§ Exercise description
Lines below starting with the line with "Where should I click to: Collapse" and going on through the line with "Task: Select the first G#2 note in top row" must be output exactly; the rest of the records must be left out.

§ Data section
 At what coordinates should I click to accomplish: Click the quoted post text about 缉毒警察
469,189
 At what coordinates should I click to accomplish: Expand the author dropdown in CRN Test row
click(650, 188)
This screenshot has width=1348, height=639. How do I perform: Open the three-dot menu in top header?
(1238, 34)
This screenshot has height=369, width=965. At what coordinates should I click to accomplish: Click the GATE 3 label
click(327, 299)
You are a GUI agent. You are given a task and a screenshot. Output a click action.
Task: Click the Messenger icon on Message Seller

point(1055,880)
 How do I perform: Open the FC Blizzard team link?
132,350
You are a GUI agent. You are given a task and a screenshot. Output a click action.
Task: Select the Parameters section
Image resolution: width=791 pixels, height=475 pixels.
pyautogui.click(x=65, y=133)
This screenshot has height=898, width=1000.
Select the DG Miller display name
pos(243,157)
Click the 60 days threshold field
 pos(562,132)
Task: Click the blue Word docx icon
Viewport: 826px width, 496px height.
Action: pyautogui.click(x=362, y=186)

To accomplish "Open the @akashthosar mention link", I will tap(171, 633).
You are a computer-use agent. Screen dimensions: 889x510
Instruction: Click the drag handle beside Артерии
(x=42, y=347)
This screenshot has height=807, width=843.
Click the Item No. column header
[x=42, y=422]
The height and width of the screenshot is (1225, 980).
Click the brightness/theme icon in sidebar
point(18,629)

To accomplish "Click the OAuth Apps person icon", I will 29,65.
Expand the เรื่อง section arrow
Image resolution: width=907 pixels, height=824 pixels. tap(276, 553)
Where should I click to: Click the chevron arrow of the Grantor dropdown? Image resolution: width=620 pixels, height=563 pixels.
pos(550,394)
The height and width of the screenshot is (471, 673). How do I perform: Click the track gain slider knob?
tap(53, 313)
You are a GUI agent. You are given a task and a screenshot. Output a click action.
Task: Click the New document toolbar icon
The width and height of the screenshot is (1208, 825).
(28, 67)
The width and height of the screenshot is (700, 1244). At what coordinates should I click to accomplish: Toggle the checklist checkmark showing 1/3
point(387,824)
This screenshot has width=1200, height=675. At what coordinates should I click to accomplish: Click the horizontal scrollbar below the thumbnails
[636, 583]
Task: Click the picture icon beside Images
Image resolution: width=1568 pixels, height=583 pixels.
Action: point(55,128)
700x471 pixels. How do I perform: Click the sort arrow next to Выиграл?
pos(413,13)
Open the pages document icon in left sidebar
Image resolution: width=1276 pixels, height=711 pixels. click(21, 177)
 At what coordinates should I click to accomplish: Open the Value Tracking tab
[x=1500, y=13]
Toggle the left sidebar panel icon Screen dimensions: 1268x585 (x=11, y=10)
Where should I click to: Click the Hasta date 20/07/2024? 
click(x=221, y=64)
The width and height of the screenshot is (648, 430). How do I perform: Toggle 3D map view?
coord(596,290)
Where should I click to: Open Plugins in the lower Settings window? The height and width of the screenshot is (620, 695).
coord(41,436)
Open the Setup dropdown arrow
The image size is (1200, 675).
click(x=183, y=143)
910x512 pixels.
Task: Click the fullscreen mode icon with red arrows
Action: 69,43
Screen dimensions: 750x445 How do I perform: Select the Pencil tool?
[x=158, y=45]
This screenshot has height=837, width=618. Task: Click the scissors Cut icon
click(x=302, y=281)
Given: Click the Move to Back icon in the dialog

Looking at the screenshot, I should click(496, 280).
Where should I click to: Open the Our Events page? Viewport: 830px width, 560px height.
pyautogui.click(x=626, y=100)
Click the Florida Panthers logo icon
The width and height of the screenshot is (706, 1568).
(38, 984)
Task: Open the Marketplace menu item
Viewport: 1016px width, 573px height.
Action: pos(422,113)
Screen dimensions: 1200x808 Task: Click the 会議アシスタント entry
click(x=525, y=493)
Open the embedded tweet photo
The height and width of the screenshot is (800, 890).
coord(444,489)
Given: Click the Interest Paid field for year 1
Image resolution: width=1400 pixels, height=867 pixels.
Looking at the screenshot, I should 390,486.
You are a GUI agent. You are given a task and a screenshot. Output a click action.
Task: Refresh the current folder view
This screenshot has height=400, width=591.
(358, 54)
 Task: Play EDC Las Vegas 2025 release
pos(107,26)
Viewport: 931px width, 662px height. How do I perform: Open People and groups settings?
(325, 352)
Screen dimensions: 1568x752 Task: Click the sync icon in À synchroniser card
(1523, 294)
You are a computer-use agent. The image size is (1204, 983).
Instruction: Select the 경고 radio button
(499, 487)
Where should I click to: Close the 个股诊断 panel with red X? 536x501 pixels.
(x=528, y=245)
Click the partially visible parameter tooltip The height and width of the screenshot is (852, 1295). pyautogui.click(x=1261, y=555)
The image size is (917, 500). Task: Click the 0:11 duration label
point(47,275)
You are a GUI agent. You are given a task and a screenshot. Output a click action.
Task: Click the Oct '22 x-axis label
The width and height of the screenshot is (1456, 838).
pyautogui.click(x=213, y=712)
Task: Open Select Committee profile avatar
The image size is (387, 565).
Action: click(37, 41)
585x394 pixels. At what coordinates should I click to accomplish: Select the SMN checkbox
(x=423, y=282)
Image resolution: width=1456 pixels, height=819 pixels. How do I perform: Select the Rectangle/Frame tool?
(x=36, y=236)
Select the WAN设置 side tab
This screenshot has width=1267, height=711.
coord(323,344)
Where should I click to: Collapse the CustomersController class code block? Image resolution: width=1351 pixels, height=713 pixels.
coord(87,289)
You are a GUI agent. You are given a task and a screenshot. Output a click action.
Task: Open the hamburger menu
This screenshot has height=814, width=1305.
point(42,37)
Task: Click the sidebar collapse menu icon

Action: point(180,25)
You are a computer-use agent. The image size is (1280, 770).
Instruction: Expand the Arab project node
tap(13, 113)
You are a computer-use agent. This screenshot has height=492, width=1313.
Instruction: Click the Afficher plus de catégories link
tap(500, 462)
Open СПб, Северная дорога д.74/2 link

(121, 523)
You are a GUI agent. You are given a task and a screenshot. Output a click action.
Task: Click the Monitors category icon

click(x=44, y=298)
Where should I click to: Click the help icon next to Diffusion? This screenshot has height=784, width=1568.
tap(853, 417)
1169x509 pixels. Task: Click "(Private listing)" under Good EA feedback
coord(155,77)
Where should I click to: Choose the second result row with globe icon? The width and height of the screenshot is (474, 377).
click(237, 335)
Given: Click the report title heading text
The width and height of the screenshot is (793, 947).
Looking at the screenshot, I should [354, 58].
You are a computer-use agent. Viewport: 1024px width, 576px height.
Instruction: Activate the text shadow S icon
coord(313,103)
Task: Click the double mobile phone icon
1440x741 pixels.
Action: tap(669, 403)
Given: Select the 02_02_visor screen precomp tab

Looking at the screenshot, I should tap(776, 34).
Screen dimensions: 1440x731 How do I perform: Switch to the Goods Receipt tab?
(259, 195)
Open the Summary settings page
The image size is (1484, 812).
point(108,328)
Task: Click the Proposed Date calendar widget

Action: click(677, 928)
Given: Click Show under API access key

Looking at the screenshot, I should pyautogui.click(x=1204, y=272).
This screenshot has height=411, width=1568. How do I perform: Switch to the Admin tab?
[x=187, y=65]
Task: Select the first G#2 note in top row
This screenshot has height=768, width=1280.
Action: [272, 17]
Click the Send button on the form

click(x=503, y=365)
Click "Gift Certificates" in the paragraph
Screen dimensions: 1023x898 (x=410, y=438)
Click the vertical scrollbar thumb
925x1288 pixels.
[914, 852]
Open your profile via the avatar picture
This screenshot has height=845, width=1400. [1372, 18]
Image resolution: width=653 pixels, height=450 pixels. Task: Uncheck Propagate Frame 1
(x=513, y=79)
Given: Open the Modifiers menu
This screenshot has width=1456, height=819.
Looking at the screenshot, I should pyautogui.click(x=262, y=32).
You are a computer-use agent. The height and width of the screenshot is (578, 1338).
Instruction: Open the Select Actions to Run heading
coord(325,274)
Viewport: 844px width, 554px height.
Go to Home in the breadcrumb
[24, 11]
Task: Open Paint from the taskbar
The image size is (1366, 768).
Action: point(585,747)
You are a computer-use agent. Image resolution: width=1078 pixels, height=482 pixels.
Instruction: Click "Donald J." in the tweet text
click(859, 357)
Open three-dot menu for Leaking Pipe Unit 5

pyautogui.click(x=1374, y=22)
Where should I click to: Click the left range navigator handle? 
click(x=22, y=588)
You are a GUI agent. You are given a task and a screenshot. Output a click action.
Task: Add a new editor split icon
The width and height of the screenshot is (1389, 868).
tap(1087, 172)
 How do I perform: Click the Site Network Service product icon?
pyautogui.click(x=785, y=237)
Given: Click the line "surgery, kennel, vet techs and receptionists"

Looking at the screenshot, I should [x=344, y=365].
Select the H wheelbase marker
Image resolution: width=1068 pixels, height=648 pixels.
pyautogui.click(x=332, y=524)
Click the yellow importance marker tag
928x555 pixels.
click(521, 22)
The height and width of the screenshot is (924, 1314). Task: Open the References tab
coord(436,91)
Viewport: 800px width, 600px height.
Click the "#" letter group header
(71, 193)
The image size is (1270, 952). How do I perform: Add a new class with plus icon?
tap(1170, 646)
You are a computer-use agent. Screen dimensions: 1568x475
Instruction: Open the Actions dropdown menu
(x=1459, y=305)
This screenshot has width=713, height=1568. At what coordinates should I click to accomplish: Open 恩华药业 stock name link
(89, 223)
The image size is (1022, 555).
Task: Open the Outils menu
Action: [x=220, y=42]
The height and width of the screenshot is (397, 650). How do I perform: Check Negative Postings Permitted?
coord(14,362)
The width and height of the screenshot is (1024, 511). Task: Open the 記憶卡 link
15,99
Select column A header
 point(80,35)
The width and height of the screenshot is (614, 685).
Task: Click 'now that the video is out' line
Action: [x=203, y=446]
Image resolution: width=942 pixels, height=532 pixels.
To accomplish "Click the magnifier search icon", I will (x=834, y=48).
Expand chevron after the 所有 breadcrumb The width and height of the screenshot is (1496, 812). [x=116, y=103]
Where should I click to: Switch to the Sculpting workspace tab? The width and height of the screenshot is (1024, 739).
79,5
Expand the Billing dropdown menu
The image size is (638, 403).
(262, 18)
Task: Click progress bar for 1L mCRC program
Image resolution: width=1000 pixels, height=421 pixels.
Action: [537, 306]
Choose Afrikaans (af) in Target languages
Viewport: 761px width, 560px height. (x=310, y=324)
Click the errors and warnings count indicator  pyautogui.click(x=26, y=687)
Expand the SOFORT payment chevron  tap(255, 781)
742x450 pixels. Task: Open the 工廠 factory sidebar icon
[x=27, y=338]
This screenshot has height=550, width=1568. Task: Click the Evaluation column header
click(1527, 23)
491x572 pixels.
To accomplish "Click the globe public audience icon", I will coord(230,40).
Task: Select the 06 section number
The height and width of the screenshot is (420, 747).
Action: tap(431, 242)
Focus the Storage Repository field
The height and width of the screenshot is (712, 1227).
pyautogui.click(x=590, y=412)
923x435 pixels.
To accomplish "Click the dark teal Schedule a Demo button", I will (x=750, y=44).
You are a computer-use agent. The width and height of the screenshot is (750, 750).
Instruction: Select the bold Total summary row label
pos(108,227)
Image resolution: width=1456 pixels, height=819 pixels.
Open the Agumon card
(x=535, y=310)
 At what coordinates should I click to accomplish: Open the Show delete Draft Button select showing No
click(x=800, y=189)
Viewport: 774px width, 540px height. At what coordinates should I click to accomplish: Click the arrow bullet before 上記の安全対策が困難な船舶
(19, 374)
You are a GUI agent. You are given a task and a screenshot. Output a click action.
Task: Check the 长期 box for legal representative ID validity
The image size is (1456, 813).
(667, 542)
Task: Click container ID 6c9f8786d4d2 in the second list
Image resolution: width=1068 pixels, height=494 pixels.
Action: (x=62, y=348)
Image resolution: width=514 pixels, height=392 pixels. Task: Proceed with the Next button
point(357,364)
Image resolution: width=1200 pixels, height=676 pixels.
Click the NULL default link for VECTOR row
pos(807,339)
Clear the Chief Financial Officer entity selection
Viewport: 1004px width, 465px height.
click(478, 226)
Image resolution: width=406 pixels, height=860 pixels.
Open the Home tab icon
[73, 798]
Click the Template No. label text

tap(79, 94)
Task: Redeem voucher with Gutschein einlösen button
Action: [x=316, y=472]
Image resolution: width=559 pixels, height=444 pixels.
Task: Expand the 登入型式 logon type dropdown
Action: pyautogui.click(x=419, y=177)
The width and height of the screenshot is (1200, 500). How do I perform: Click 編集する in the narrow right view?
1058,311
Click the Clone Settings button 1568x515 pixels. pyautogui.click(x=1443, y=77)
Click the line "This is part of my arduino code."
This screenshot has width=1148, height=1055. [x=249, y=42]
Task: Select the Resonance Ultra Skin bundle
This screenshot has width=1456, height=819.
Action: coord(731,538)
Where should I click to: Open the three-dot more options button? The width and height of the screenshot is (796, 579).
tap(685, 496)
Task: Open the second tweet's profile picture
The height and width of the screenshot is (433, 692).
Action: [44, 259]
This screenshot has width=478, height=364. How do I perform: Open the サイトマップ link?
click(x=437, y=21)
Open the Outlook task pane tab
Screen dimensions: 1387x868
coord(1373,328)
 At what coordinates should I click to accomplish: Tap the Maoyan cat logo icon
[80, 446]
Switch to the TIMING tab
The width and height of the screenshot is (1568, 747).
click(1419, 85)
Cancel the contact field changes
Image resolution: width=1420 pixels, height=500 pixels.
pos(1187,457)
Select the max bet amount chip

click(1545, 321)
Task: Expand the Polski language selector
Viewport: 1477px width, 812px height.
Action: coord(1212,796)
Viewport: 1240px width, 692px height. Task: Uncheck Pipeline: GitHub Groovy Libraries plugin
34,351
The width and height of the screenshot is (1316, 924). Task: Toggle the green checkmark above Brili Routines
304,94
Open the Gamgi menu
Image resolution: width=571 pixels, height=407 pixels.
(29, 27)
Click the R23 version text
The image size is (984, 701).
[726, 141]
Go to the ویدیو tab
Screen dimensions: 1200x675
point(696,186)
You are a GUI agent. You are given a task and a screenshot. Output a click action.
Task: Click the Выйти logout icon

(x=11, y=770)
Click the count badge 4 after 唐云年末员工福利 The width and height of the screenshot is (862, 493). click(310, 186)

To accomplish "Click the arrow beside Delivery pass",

§ Response to this task
Where should I click to: Collapse the CustomersController class code block? Image resolution: width=1351 pixels, height=713 pixels.
coord(87,289)
You are a GUI agent. You are given a task and a screenshot. Output a click action.
Task: Open the hamburger menu
This screenshot has height=814, width=1305.
point(42,37)
Task: Click the sidebar collapse menu icon

Action: point(180,25)
You are a computer-use agent. The image size is (1280, 770).
Instruction: Expand the Arab project node
tap(13, 113)
You are a computer-use agent. This screenshot has height=492, width=1313.
Instruction: Click the Afficher plus de catégories link
tap(500, 462)
Open СПб, Северная дорога д.74/2 link

(121, 523)
You are a GUI agent. You are given a task and a screenshot. Output a click action.
Task: Click the Monitors category icon

click(x=44, y=298)
Where should I click to: Click the help icon next to Diffusion? This screenshot has height=784, width=1568.
tap(853, 417)
1169x509 pixels. Task: Click "(Private listing)" under Good EA feedback
coord(155,77)
Where should I click to: Choose the second result row with globe icon? The width and height of the screenshot is (474, 377).
click(237, 335)
Given: Click the report title heading text
The width and height of the screenshot is (793, 947).
Looking at the screenshot, I should [354, 58].
You are a computer-use agent. Viewport: 1024px width, 576px height.
Instruction: Activate the text shadow S icon
coord(313,103)
Task: Click the double mobile phone icon
1440x741 pixels.
Action: tap(669, 403)
Given: Select the 02_02_visor screen precomp tab

Looking at the screenshot, I should tap(776, 34).
Screen dimensions: 1440x731 How do I perform: Switch to the Goods Receipt tab?
(259, 195)
Open the Summary settings page
The image size is (1484, 812).
point(108,328)
Task: Click the Proposed Date calendar widget

Action: click(677, 928)
Given: Click Show under API access key

Looking at the screenshot, I should pyautogui.click(x=1204, y=272).
This screenshot has height=411, width=1568. How do I perform: Switch to the Admin tab?
[x=187, y=65]
Task: Select the first G#2 note in top row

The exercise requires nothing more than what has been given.